Cutting a bunch of these stencil shapes out of some empty cereal or other food boxes works great.

The under-board (to protect your table) - get some large boxes and just break them down. Use the carton to make work boards with a box-cutter. (Save them for future projects- they can last a while).

First you are making "art paper", freeform. You just want it to be nice, pastel-colorful paper.  So keep the paint preferably light and watered down. This can be painted straight by brush, or shpritzed on with a toothbrush (messier but nice effect and its fun) or a combination. Sprinkling salt on wet water color and letting it dry (then brush off) makes a nice effect. Or apply daubs of varying watery colors with a bit of sponge. If one goes too dark, paint on some water and blot up some color with a wadded-up tissue.
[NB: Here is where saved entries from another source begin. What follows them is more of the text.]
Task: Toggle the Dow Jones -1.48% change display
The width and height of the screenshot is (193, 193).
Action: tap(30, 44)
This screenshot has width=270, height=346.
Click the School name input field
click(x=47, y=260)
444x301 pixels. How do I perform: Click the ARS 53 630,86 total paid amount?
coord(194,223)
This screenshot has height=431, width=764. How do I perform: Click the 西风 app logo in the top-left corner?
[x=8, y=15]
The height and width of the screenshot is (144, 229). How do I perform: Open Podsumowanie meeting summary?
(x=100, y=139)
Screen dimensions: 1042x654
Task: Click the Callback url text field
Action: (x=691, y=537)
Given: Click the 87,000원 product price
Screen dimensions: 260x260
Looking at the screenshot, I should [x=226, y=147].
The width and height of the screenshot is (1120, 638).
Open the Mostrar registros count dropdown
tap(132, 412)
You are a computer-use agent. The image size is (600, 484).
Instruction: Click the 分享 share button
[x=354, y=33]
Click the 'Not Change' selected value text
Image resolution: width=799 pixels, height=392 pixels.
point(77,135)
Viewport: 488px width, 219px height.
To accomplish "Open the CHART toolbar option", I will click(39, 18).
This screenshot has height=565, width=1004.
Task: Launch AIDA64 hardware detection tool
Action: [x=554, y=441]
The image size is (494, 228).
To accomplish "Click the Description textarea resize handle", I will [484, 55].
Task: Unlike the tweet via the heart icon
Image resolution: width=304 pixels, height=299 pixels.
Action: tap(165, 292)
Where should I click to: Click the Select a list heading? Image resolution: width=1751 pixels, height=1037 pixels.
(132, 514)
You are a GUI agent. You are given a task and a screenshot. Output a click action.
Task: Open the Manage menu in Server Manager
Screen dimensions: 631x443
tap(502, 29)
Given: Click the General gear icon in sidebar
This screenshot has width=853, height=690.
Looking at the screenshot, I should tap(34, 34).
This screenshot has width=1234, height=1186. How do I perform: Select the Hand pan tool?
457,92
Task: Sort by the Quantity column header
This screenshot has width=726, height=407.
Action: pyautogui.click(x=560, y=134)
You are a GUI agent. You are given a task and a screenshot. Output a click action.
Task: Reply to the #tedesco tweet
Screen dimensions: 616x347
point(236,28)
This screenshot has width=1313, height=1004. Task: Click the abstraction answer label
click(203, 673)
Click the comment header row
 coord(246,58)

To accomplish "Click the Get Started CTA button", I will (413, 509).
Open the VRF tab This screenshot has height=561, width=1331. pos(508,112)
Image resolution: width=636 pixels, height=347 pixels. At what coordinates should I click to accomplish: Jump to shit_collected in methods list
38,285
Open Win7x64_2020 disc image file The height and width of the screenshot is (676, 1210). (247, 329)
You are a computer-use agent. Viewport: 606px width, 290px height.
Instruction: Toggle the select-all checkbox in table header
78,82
It helps if you quickly demonstrate these things before the children begin. 

Let dry.

Now demonstrate the second part:

In light pencil, the kids will draw on their fancy paper a very simple Torah Scroll, maybe with a Jewish star / Magen David on it if one likes. When they are satisfied, they can go over the light lines with a marker. Then place the carton board under the sheet and make a dotted line of pushpin holes all along the simple outline. Hang up on windows so the light can come through the holes during the day, yet one can also see the outline when darker outside with the nice painted background (thus the marker lines).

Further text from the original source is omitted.